### Selected passage

___

The ruling was in response to a complaint from the Children’s Food Campaign (CFC) about the online game for Kellogg’s Krave brand of breakfast cereal.
The CFC argued that the game – which features a Krave cereal dressed as a superhero chasing chunks of chocolate – would appeal to children under the age of 16. But, its high sugar content made the product unsuitable for that age group and violated the Committee of Advertising Practice (CAP) code on promoting products to children, it claimed.
The ASA disagreed, ruling that players who logged onto the Facebook game had their date-of-birth checked, which prevented access by consumers under the age of 16.
The authority said: “We noted that a user's date-of-birth was inputted into Facebook when the account was set up, which was likely to have been some time before the user attempted to access the game, and before users had a reason to misstate their age.”
Kellogg claimed the cereal is targeted at young-adults aged 17 and that its Facebook marketing campaign was not targeted at younger children. Game prizes – such as adult-sized t-shirts – were unlikely to appeal to children, it said.
Other promotion – such as late-night TV advertising and the distribution of samples at universities – proved that Krave was targeted at older consumers, claimed the firm.
A Kellogg spokesman told FoodManufacture.co.uk: “It’s great that the ASA agreed that Krave was not targeted at kids. The ruling proves it’s that simple: it is not meant for young children.”

___

### Task to carry out
Using the text about the Krave ruling, explain in one to three sentences why the ASA treated Facebook's date-of-birth check as a reliable way to keep out users under 16. These lines have no connection to the Krave ruling text.

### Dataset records
___

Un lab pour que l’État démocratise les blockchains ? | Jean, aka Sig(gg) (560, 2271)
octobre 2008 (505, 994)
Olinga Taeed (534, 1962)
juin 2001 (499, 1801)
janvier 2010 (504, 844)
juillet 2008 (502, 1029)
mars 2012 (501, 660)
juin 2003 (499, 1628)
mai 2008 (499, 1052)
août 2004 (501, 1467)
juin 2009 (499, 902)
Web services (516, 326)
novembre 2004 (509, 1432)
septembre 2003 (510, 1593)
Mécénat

___

### Task output
The ASA noted that users entered their date of birth when they set up their Facebook account. That was likely some time before they tried to access the game, so they had no reason yet to misstate their age.